Description of the task:
In the data below, the answer is the run of lines from the line containing "Task: Click the CAM label in status bar" through the line containing "Task: Expand the Email status dropdown", both included; print it exactly and nothing else.

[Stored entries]
________________________________________
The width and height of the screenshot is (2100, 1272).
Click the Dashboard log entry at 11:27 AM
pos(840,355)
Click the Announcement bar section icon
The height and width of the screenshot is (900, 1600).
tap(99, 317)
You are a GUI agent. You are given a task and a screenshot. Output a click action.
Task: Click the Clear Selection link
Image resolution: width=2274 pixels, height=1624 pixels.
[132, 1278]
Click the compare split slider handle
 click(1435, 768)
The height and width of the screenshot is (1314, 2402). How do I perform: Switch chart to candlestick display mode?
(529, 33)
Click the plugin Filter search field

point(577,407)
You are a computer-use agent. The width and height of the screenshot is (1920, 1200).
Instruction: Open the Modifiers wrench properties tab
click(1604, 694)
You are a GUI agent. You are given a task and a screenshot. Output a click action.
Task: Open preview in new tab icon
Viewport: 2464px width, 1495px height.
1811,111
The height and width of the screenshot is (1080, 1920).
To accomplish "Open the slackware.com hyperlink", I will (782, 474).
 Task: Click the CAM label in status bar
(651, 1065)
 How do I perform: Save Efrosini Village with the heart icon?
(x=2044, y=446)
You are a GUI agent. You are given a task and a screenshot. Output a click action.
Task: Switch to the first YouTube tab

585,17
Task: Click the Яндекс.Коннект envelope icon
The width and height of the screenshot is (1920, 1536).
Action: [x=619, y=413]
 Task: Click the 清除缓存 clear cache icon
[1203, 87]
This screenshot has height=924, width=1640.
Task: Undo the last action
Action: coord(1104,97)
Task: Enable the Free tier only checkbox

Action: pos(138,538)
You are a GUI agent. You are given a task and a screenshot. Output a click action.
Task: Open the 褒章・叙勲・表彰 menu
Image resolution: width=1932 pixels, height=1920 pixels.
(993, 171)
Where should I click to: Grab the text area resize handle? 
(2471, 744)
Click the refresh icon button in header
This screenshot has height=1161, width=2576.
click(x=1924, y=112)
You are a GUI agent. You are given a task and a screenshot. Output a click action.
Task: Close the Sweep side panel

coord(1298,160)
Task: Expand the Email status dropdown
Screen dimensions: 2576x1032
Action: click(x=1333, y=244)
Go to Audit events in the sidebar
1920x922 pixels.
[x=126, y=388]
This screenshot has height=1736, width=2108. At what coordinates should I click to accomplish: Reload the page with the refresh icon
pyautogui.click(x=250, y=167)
________________________________________
Reply:
 Task: Click the CAM label in status bar
(651, 1065)
 How do I perform: Save Efrosini Village with the heart icon?
(x=2044, y=446)
You are a GUI agent. You are given a task and a screenshot. Output a click action.
Task: Switch to the first YouTube tab

585,17
Task: Click the Яндекс.Коннект envelope icon
The width and height of the screenshot is (1920, 1536).
Action: [x=619, y=413]
 Task: Click the 清除缓存 clear cache icon
[1203, 87]
This screenshot has height=924, width=1640.
Task: Undo the last action
Action: coord(1104,97)
Task: Enable the Free tier only checkbox

Action: pos(138,538)
You are a GUI agent. You are given a task and a screenshot. Output a click action.
Task: Open the 褒章・叙勲・表彰 menu
Image resolution: width=1932 pixels, height=1920 pixels.
(993, 171)
Where should I click to: Grab the text area resize handle? 
(2471, 744)
Click the refresh icon button in header
This screenshot has height=1161, width=2576.
click(x=1924, y=112)
You are a GUI agent. You are given a task and a screenshot. Output a click action.
Task: Close the Sweep side panel

coord(1298,160)
Task: Expand the Email status dropdown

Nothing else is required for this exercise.